Dry Vs Moist Cooking: Learning Methods To Serve Perfect Dishes

Author and popular food science expert Krish Ashok mentioned in his recently published book, ‘Masala Lab: The Science Of Indian Cooking’, that Indian cuisine is not only an art but also a craft. For ages, cooks and chefs have been using scientific techniques to perfect each Indian dish that we know today. Whether you broil or boil a particular ingredient in a recipe, all can be explained using science. One of the crucial aspects of Indian cooking is dry and moist cooking. 

Video Credit: Chef Ranveer Brar/ YouTube

Moist cooking uses water under 100°C to cook food, while dry cooking includes cooking at a temperature above 100°C so that all moisture evaporates. Each method has a few techniques defined under it that can help you master your kitchen and serve impeccably cooked dishes each time. 

Dry Cooking Methods


In roasting, you apply a low amount of heat for a longer period so that the food cooks slowly. It allows the ingredient to cook to perfection, therefore, roasting is often done using coal or a grill. Meat and potatoes when cooked using this method taste more flavour than cooked using any other technique.


The aim of frying any ingredient is to dehydrate it so that the exterior turns brown and crispy. The insides of the dish cook gently in this method. Hence, most finger foods are fried so that you can enjoy the crispy exterior and juicy interior. For example, French fries, potato bites, fish fries, and other dishes are deep-fried in oil.


If you have ever baked, you must have noticed that the food comes out dry, crispy, and flaky. For delicacies like cake, pastries, and others, enough water is added so that the consistency after baking is perfect and you can achieve a moist texture. The hot air inside the oven cooks the food while vaporising water in it. 


Sauteing is also a dry cooking technique in which you only add a few drops of water if there is a risk of burning food. It is done on high heat with a small amount of fat. Many Indo-Chinese dishes, including fried rice, chowmein, noodles, and dry manchurian are prepared using his technique.


Broiling is a cooking method that uses either heat from coal in a grill or infrared waves in the oven to cook food. This technique is applied when you want to cook thinner slices of vegetables and meat. For example, pork tenderloin medallions and butterflied chicken breasts can be cooked to perfection with this method.


This technique is used to cook food in hot or cold smoke by burning a variety of woods to add a distinct flavour to the recipe. If you have tried smoked salmon or smoked pork ribs, you can instantly recall the smoky flavour that enhances the dining experience.

Moist Cooking Methods


Poaching is a popular method under moist cooking to cook running eggs with a soft exterior. In this method, the temperature of the water should remain at 85°C so that it does not bubble, and you achieve the perfect eggs.

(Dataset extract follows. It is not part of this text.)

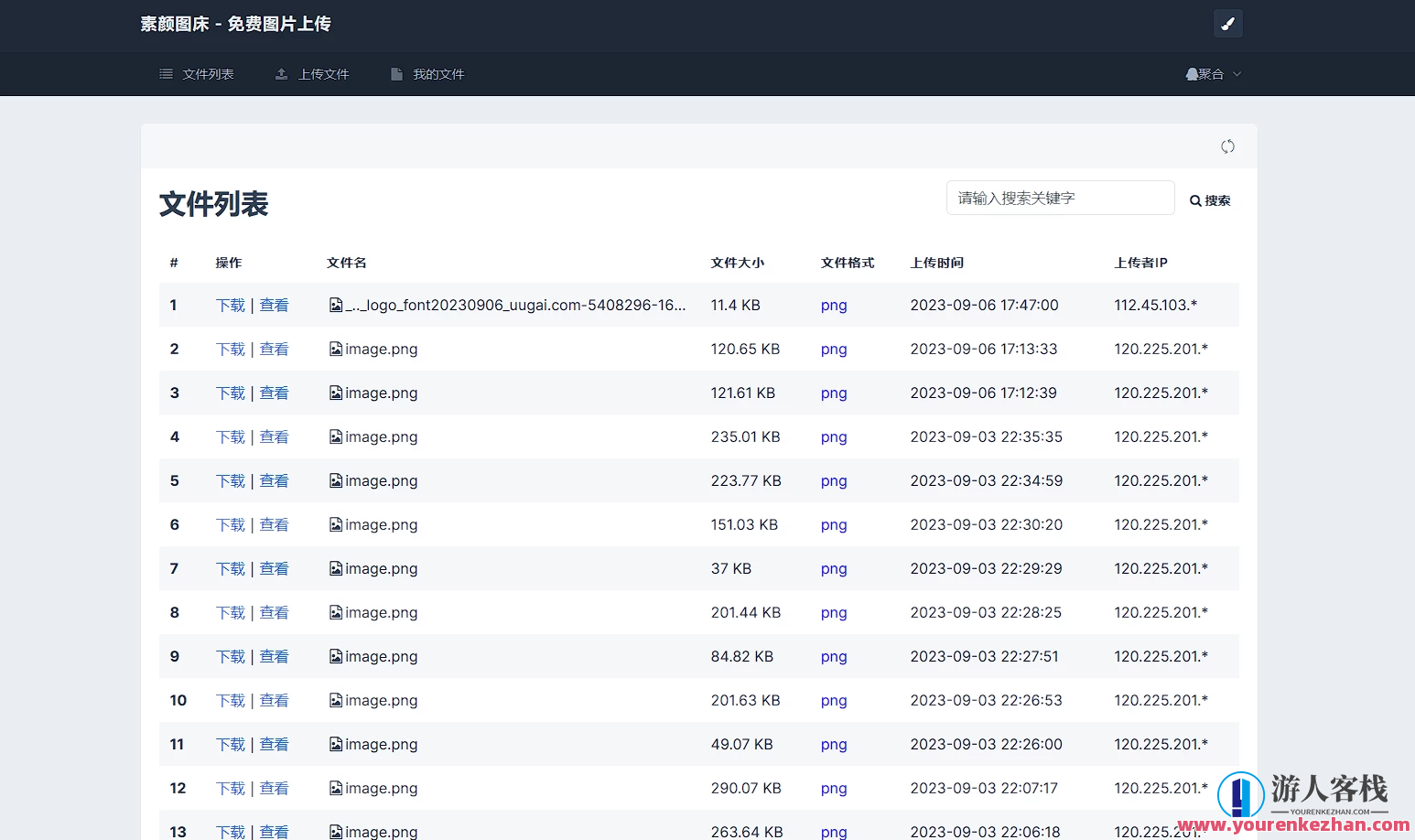Viewport: 1415px width, 840px height.
Task: Go to 我的文件 page
Action: 437,74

This method of cooking is often used to make sauces. You need to add just enough water so that the consistency of the dish remains thick but slightly runny. Whether you are making pasta or Indo-Chinese curry, braising is the right cooking technique to help you achieve the perfect texture.


In this, you add ingredients to boiling water, which is just short of vaporising. Boiling eggs, potatoes, and other vegetables is a common method in Indian kitchens. Except for eggs, the technique softens the ingredients, making it easier to mash them and follow the recipe.


Stewing, though similar to boiling, is an approach in which you subject the food to hot water simmering at low heat. It is the best method to tenderise tough meat pieces. For example, lamb tagine, chicken tagine, and sausage stew are cooked using this method.


Blanching is a moist cooking method used for ingredients that cannot sustain long and direct exposure to heat. It also softens the ingredients so that it takes less time to cook and absorb flavours in the further steps of the recipe. Usually, spinach and vegetables are blanched before adding them to curries.


This process cooks food in the water vapours. This process is considered healthy because it prevents ingredients from leaching their nutritional value. Rice and momos are often cooked using this method. If you drop momo in hot boiling water, they are likely to disintegrate, leaving you with shreds of vegetables and dough.


Simmering is a cooking technique in which you maintain the temperature of water between 90-95°C when it is bubbling but has not begun to boil. It allows you to expose ingredients to heat for a longer time, helping you to cook them to perfection. When you are making any curry and adding thick vegetables or meat to it, simmering helps to cook the ingredients without burning them. 

Pressure Cooking

Pressure cooking also requires water so that you can cook food in an airtight container. The temperature inside it can go beyond 120°C, which is why it cooks food faster. Pulses, legumes, raw potatoes, and other such ingredients are often cooked in a pressure cooker to reduce the consumption of LPG.